Beaucoup dans le milieu fantasment même désormais de combats face à Shakur Stevenson, actuel champion WBC des légers également titré chez les plumes et super-plumes, et Gervonta "Tank" Davis, le champion WBA des légers qui avait pris une couronne chez les super-plumes. L’idée d’un Inoue-Davis paraissait folle il y a quelques années. Elle semble de moins en moins l’être, même si l’intéressé tient à calmer les ardeurs. "Je ne pense pas que ce soit possible pour moi de l’affronter, c’est plus de la hype créée par les fans", répond le Japonais sans cacher tout le bien qu’il pense du combattant américain (l’inverse est également vrai). Mais plus il montera en poids et continuera à gagner, plus le côté réalisable de la chose grandira. Et il en aura peut-être besoin pour tamponner définitivement sa carrière à l’encre de l’excellence.

"Lomachenko, Davis, c’est dans sa lignée, estime Asloum. S’il doit prendre des risques pour être un Pacquiao, c’est là. Il a les adversaires pour dire qu’il est un des plus grands de tous les temps.

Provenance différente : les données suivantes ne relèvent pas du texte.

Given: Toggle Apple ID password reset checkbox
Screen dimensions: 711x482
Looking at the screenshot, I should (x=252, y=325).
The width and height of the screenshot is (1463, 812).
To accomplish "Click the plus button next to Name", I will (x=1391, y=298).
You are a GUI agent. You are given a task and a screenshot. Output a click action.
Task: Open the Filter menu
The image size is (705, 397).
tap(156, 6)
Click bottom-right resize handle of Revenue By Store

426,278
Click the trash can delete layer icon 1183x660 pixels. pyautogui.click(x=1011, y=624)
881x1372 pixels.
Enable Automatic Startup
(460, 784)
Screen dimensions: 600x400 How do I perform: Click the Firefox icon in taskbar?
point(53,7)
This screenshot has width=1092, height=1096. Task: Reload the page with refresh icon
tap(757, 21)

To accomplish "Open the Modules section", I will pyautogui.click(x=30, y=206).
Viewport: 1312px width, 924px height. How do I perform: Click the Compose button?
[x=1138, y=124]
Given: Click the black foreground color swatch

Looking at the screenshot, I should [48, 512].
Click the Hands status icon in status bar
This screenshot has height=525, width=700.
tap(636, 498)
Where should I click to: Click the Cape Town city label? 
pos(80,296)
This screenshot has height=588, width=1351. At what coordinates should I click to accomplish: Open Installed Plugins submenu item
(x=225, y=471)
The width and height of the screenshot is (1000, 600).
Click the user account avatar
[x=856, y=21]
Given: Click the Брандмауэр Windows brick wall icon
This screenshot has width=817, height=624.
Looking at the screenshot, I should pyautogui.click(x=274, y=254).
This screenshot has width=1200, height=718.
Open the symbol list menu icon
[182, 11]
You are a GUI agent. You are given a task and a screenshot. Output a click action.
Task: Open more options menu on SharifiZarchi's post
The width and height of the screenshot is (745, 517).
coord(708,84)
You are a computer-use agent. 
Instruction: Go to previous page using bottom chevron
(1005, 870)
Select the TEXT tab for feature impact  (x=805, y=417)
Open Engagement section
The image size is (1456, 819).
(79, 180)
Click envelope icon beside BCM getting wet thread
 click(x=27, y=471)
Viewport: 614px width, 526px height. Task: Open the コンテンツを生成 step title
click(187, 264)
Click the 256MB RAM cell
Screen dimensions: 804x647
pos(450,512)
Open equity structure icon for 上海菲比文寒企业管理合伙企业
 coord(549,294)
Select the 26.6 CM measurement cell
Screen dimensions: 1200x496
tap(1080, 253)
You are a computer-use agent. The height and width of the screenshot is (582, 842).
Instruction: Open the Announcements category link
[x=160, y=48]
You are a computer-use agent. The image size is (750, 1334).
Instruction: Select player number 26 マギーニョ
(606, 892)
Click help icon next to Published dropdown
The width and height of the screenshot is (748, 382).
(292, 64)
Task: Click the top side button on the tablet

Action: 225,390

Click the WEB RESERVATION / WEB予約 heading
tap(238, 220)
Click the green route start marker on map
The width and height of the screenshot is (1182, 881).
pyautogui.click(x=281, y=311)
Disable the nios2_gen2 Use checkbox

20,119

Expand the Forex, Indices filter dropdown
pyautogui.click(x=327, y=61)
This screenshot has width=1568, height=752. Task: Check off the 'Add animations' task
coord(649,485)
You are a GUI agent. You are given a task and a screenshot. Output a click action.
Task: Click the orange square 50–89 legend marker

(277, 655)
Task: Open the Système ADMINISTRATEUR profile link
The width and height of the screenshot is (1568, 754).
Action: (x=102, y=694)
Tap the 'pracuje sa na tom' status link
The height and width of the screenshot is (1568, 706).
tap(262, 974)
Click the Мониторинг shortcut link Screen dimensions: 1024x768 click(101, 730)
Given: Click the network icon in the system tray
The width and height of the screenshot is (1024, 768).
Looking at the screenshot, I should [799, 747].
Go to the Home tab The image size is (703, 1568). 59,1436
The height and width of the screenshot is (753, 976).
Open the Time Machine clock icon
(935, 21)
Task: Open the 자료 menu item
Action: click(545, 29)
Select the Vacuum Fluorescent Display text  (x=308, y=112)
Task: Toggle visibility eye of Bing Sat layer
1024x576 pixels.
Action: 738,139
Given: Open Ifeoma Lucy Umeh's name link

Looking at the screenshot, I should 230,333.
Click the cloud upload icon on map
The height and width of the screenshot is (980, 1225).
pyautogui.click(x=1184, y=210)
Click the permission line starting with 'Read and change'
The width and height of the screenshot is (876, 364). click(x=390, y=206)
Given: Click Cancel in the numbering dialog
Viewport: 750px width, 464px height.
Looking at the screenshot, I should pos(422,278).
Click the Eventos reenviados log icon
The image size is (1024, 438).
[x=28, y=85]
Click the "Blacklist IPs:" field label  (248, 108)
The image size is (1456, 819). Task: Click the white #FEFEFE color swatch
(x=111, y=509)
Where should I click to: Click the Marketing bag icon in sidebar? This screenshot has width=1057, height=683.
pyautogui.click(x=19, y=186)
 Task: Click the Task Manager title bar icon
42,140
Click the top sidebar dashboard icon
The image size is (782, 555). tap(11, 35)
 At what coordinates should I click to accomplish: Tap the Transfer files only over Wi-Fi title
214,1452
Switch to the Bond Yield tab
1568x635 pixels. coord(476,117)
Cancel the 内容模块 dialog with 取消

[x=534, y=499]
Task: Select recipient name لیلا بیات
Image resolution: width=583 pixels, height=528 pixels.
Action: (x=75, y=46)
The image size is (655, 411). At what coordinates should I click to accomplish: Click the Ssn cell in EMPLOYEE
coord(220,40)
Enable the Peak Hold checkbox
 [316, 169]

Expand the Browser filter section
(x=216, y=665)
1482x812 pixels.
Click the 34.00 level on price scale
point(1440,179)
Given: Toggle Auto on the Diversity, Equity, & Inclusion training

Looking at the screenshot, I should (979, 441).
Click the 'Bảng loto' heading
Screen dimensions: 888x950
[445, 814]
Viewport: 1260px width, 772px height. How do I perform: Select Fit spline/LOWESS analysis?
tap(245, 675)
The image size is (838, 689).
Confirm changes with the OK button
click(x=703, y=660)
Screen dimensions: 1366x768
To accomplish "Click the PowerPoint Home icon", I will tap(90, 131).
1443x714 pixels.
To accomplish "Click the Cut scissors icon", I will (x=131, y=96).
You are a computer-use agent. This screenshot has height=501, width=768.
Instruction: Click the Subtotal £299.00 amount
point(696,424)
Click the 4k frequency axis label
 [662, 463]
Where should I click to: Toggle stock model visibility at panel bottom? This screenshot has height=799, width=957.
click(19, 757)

Et avec eux, il ferait du pay-per-view, des combats très lucratifs." Superstar dans son pays, où il remplit des salles de plusieurs dizaines de milliers, Naoya Inoue a déjà largement de quoi faire sur ce plan. Mais le reste du monde, à commencer par les Etats-Unis où il a déjà combattu trois fois dont une dans la bulle sanitaire du Covid, va de plus en plus réclamer de voir devant ses yeux ce phénomène qui peut aussi rafler la prestigieuse ceinture The Ring des super-coqs face à Tapales (après l’avoir déjà gagnée chez les coqs) et qui écrit de plus en plus sa légende à chaque sortie.

"Il va bien évidemment faire partie des plus grands cracks de l’histoire des petites catégories, conclut Asloum. Il sera de ceux qu’on met dans les combats de rêve face à toutes les autres légendes." Mais pas question de se retourner pour l’instant. Tout droit vers la légende. "Je ne m’intéresse pas à tout ça pour l’instant, appuie-t-il. Quand je serai à la retraite et que je me retournerai sur ma carrière, que je regarderai tout ce que j’ai accompli, si je peux en être fier et heureux, ce serait génial." Quelque chose nous dit qu’il pourra l’être. Et pas qu’un peu.